• 3. A continuous variable

Motivating scenario: you want to see the distribution of a single continuous variable.

Learning goals: By the end of this sub-chapter you should be able to

  1. Familiarize yourself with making plots using the ggplot2 package.
  2. Use geom_histogram() to make a histogram.
    • Specify the width (with binwidth) or number (with bins) of bins in a histogram.
  3. Use geom_density() to make a density plot.
  4. Change the outline color (with color) and the fill color with (fill).

Visualizing Distributions

Let’s first consider the distribution of a single continuous variable—pollinator visitation. There are some natural questions we would want answered early on in our analysis:

  • Are most flowers visited frequently, or do visits tend to be rare?
  • Is the distribution symmetric, or is it skewed, with many flowers receiving few or no visits and a small number receiving many?

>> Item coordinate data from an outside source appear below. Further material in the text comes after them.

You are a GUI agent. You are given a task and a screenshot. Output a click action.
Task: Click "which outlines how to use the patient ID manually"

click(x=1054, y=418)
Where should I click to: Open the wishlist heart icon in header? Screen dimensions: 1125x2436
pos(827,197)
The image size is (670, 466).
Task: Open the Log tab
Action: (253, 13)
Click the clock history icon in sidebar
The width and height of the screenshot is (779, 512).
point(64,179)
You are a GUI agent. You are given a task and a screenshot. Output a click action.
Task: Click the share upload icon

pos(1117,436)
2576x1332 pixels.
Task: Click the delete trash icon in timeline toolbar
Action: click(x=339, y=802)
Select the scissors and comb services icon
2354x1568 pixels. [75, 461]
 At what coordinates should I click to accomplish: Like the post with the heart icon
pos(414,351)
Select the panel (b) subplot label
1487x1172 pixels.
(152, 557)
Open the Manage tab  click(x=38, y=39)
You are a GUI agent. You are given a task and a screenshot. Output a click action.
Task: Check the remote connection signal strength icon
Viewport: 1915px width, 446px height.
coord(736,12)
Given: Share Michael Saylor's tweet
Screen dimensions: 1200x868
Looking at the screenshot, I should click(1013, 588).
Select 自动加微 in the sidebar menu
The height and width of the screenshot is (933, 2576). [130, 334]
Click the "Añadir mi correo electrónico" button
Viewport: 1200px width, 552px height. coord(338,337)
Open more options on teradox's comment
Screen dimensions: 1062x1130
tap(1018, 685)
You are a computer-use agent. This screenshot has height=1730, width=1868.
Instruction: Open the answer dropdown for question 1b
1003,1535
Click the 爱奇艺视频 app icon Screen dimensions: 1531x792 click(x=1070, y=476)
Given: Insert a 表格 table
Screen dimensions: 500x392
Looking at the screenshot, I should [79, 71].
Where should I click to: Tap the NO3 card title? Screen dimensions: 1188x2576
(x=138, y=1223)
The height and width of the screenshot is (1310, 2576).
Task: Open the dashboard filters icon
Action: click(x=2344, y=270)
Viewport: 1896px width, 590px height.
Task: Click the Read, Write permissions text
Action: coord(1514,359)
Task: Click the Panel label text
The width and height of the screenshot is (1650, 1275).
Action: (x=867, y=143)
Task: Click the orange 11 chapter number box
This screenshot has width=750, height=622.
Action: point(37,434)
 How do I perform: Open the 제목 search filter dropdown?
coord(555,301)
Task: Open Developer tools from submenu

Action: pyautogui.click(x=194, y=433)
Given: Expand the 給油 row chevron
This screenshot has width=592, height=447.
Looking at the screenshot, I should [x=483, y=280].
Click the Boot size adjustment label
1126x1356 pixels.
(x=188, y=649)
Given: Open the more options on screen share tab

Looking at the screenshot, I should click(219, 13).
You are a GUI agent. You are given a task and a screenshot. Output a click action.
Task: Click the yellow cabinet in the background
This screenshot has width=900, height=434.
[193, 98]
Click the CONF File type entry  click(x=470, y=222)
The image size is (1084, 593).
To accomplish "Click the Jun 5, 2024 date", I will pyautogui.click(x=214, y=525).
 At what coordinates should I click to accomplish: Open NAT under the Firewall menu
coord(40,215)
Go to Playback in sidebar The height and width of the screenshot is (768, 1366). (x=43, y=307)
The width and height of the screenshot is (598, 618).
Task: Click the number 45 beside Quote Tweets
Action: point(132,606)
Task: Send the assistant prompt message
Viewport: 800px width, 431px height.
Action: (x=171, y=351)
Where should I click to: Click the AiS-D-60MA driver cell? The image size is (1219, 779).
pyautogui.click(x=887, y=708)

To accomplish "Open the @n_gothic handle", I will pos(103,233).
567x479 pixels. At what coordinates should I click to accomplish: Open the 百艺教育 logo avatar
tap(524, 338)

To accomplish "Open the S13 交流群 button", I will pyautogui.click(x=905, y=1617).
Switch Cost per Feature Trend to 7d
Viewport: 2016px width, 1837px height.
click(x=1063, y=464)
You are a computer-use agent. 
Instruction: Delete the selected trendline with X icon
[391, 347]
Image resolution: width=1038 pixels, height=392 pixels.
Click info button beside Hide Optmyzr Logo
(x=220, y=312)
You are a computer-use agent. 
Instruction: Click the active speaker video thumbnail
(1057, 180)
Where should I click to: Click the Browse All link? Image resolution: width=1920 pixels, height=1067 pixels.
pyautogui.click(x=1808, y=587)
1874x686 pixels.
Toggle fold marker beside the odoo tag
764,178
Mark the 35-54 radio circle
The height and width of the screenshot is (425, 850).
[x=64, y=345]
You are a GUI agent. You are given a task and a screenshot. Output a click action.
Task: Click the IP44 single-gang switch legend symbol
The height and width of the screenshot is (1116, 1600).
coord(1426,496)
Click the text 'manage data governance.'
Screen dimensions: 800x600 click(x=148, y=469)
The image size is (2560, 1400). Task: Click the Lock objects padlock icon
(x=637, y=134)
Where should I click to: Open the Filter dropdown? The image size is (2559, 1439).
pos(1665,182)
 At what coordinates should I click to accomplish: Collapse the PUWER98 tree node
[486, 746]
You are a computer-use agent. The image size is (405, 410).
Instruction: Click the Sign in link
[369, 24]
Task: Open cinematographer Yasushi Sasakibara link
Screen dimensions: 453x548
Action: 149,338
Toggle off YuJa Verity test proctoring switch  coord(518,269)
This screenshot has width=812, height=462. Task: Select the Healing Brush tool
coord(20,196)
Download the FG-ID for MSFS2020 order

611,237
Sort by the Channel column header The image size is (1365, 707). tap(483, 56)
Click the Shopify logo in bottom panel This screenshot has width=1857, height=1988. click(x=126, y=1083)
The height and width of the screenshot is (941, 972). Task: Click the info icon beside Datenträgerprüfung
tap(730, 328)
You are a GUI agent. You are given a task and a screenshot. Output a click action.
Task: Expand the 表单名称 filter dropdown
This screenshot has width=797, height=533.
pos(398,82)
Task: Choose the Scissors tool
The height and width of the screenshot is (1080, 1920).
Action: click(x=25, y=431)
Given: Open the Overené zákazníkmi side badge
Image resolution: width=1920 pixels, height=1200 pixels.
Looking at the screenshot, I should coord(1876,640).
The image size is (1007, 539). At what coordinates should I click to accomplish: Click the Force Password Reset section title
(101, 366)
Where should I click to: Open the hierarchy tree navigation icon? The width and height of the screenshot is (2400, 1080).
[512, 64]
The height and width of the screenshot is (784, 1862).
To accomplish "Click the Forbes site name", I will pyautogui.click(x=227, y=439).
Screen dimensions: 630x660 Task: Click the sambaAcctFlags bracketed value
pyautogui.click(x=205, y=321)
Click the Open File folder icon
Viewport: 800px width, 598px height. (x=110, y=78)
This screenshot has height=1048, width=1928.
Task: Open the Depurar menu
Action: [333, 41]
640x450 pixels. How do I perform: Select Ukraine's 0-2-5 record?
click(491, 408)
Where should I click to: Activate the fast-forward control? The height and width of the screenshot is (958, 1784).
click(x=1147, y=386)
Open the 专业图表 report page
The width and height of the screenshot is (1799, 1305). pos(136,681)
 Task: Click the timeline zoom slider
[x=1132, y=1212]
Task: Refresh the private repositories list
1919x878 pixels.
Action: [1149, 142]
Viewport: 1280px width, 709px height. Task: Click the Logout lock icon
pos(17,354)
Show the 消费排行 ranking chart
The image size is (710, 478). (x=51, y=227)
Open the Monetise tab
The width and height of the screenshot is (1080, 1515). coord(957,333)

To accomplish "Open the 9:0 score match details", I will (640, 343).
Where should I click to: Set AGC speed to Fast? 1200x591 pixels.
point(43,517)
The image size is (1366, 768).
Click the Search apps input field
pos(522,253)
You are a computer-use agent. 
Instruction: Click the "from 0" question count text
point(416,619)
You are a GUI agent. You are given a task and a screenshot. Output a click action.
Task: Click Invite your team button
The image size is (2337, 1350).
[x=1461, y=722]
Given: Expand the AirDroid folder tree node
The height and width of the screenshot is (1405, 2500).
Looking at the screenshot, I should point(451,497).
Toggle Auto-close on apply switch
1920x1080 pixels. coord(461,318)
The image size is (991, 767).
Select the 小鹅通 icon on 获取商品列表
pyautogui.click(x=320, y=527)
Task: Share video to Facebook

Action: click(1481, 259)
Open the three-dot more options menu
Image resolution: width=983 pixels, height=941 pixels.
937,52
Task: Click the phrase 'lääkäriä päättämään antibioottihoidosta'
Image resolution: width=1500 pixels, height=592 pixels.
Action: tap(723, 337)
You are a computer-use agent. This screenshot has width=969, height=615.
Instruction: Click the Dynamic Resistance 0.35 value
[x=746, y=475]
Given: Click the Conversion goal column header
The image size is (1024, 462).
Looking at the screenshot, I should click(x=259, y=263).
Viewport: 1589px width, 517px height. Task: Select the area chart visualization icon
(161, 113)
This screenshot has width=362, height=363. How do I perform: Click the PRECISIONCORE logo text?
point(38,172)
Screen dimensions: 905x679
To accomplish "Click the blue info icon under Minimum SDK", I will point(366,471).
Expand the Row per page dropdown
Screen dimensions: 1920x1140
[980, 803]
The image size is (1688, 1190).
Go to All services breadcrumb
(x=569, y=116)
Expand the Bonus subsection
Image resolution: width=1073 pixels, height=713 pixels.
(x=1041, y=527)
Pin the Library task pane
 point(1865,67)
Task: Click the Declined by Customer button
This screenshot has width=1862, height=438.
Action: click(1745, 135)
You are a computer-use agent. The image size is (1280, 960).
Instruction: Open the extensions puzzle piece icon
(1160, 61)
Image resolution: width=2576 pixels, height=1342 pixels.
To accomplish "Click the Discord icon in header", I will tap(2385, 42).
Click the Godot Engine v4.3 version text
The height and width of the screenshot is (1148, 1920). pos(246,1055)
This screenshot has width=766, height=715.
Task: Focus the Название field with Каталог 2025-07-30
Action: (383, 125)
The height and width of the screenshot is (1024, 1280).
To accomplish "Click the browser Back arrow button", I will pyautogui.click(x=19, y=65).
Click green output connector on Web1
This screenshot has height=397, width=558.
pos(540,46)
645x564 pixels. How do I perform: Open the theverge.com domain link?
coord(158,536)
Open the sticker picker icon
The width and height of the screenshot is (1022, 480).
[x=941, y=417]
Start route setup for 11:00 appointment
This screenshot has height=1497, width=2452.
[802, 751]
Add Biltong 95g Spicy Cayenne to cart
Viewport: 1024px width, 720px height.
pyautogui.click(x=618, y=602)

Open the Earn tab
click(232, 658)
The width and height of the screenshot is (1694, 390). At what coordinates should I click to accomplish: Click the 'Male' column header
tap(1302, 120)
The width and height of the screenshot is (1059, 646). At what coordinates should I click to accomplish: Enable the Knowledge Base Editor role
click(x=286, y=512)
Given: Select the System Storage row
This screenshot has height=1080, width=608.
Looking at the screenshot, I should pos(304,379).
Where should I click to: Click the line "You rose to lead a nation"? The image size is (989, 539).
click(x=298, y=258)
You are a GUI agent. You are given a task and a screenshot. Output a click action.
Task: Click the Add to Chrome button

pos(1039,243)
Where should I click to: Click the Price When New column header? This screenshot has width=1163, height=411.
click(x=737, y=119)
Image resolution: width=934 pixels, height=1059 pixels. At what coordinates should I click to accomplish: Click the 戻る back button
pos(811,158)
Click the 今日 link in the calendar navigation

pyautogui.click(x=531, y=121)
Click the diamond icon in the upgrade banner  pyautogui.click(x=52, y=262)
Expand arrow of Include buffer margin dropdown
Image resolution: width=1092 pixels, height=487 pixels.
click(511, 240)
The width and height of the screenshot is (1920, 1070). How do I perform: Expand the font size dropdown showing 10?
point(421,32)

As we will see throughout the term, understanding the shape of our data helps guide our analysis. Let’s start with two common visualizations for distributions:

  • A histogram bins the x-axis variable (in this case, visitation) into intervals and shows the number of observations in each bin on the y-axis. This allows us to see how frequently different levels of visitation occur.
  • A density plot fits a smooth function to the histogram, providing a continuous representation of the distribution. This smoothing can sometimes make patterns easier (or harder) to see. Later, we’ll see that density plots can also help compare distributions.

Making histograms & density plots: A Step-by-Step Guide. To create these visualizations in ggplot2, we need to (minimally) specify three key layers:

  1. The data layer: This is the dataset we’re plotting—in this case, ril_data. We pass this as an argument inside the ggplot() function, e.g., ggplot(data = ril_data).
  2. The aesthetic mapping: This tells R how to map each variable onto the plot. In a histogram, we map the variable whose distribution we want to visualize (in this case, mean_visits) onto the x-axis. We define this inside the aes() argument within ggplot(), e.g., ggplot(data = ril_data, aes(x = mean_visits)).
  3. The geometric object (geom) that displays the data: In this case, we use geom_histogram() for a histogram or geom_density() for a density plot. These are added to the plot using a +, as shown in the examples below.

Inside the ggplot() function, we tell R that we are working with the ril_data, and we map mean_visits onto x inside aes(). The result is a boring canvas, but it is the canvas we build on.

ggplot(data = ril_data, aes(x = mean_visits))

But now we want to show the data. To do so we need to add our geom. In this case we show the data as a histogram.

The resulting plot shows that most plants get zero visits, but some get up to five visits.

ggplot(ril_data,aes(x = mean_visits))+
  geom_histogram()

To take a bit more control of my histogram, I like to

  • Specify the number or width of bins (with the binwidth and bins arguments, respectively).
  • Add white lines between bins to make them easier to see (with color = "white").
  • Spruce up the bins by specifying the color that fills them (with e.g. fill = "pink").
ggplot(ril_data, aes(x = mean_visits))+
  geom_histogram(binwidth = .2, color = "white", fill = "pink")

Now you can easily make a density plot if you prefer!

ggplot(ril_data, aes(x = mean_visits))+
  geom_density(color = "white", fill = "pink")

Interpretation: Returning to our motivating questions, we see that most plants receive no visits, but this distribution is skewed with some plants getting lots of visits.